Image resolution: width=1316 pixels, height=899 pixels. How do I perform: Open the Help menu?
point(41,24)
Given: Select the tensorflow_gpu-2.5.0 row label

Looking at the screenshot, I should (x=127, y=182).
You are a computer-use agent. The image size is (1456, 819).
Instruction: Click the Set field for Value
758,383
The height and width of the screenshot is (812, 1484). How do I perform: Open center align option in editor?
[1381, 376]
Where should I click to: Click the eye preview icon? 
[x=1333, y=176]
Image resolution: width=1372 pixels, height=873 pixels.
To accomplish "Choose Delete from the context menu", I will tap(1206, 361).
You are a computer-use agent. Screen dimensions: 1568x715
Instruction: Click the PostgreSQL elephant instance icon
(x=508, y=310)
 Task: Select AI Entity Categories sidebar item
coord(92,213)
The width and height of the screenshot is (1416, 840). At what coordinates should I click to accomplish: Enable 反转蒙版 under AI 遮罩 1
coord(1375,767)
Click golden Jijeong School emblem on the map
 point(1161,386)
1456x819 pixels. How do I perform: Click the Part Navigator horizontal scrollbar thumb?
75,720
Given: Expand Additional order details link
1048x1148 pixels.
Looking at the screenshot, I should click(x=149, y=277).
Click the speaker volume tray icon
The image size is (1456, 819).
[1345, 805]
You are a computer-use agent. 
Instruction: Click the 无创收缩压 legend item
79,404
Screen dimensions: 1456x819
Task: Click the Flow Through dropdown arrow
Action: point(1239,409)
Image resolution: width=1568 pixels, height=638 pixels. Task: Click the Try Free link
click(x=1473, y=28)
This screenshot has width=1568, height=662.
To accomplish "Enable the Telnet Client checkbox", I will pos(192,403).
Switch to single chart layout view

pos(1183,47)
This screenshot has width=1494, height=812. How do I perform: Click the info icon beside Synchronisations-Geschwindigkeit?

Your goal – Restate word for word only the lines above from the line containing "You are a computer-use agent. The" to the line containing "You are a computer-use agent. Screen", both of them included.

Completed task –
You are a computer-use agent. The image size is (1456, 819).
Instruction: Click the Set field for Value
758,383
The height and width of the screenshot is (812, 1484). How do I perform: Open center align option in editor?
[1381, 376]
Where should I click to: Click the eye preview icon? 
[x=1333, y=176]
Image resolution: width=1372 pixels, height=873 pixels.
To accomplish "Choose Delete from the context menu", I will tap(1206, 361).
You are a computer-use agent. Screen dimensions: 1568x715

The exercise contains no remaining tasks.